━━━ Input data ━━━

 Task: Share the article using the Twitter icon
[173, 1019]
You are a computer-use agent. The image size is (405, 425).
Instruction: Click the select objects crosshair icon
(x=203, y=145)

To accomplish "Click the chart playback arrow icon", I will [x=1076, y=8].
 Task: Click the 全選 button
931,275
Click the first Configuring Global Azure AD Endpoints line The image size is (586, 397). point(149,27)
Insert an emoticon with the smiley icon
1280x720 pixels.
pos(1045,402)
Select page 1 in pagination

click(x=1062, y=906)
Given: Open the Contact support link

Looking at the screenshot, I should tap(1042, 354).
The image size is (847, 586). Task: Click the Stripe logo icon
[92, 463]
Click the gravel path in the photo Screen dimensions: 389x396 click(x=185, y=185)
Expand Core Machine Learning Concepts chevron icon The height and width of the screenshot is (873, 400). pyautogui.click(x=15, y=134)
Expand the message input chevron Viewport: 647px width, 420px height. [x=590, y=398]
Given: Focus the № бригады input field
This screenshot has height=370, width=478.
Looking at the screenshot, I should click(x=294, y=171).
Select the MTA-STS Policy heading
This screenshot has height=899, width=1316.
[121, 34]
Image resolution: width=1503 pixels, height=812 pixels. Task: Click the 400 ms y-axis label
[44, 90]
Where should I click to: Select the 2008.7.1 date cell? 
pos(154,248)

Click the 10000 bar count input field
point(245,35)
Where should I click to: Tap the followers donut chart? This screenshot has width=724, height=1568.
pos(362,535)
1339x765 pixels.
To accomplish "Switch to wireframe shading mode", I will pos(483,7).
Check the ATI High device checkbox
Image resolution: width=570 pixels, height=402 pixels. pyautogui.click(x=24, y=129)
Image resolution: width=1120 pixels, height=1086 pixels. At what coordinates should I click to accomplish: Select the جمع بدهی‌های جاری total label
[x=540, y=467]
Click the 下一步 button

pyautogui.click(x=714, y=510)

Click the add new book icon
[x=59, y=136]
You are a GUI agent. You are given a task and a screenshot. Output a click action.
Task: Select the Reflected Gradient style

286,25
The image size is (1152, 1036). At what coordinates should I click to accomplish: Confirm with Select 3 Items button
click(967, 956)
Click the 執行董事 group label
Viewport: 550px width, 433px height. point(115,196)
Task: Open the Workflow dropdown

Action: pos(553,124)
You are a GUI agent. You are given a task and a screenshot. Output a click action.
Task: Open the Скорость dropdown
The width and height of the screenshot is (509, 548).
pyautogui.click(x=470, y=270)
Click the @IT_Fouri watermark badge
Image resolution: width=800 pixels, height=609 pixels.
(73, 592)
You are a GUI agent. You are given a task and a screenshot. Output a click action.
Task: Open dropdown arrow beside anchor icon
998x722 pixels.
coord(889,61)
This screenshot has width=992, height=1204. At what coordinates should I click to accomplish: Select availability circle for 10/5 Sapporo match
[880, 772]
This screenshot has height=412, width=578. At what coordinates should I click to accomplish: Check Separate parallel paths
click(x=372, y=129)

━━━

## Work instructions
What's required is that all of the material be returned exactly.

## Result of the exercise
 Task: Share the article using the Twitter icon
[173, 1019]
You are a computer-use agent. The image size is (405, 425).
Instruction: Click the select objects crosshair icon
(x=203, y=145)

To accomplish "Click the chart playback arrow icon", I will [x=1076, y=8].
 Task: Click the 全選 button
931,275
Click the first Configuring Global Azure AD Endpoints line The image size is (586, 397). point(149,27)
Insert an emoticon with the smiley icon
1280x720 pixels.
pos(1045,402)
Select page 1 in pagination

click(x=1062, y=906)
Given: Open the Contact support link

Looking at the screenshot, I should tap(1042, 354).
The image size is (847, 586). Task: Click the Stripe logo icon
[92, 463]
Click the gravel path in the photo Screen dimensions: 389x396 click(x=185, y=185)
Expand Core Machine Learning Concepts chevron icon The height and width of the screenshot is (873, 400). pyautogui.click(x=15, y=134)
Expand the message input chevron Viewport: 647px width, 420px height. [x=590, y=398]
Given: Focus the № бригады input field
This screenshot has height=370, width=478.
Looking at the screenshot, I should click(x=294, y=171).
Select the MTA-STS Policy heading
This screenshot has height=899, width=1316.
[121, 34]
Image resolution: width=1503 pixels, height=812 pixels. Task: Click the 400 ms y-axis label
[44, 90]
Where should I click to: Select the 2008.7.1 date cell? 
pos(154,248)

Click the 10000 bar count input field
point(245,35)
Where should I click to: Tap the followers donut chart? This screenshot has width=724, height=1568.
pos(362,535)
1339x765 pixels.
To accomplish "Switch to wireframe shading mode", I will pos(483,7).
Check the ATI High device checkbox
Image resolution: width=570 pixels, height=402 pixels. pyautogui.click(x=24, y=129)
Image resolution: width=1120 pixels, height=1086 pixels. At what coordinates should I click to accomplish: Select the جمع بدهی‌های جاری total label
[x=540, y=467]
Click the 下一步 button

pyautogui.click(x=714, y=510)

Click the add new book icon
[x=59, y=136]
You are a GUI agent. You are given a task and a screenshot. Output a click action.
Task: Select the Reflected Gradient style

286,25
The image size is (1152, 1036). At what coordinates should I click to accomplish: Confirm with Select 3 Items button
click(967, 956)
Click the 執行董事 group label
Viewport: 550px width, 433px height. point(115,196)
Task: Open the Workflow dropdown

Action: pos(553,124)
You are a GUI agent. You are given a task and a screenshot. Output a click action.
Task: Open the Скорость dropdown
The width and height of the screenshot is (509, 548).
pyautogui.click(x=470, y=270)
Click the @IT_Fouri watermark badge
Image resolution: width=800 pixels, height=609 pixels.
(73, 592)
You are a GUI agent. You are given a task and a screenshot. Output a click action.
Task: Open dropdown arrow beside anchor icon
998x722 pixels.
coord(889,61)
This screenshot has width=992, height=1204. At what coordinates should I click to accomplish: Select availability circle for 10/5 Sapporo match
[880, 772]
This screenshot has height=412, width=578. At what coordinates should I click to accomplish: Check Separate parallel paths
click(x=372, y=129)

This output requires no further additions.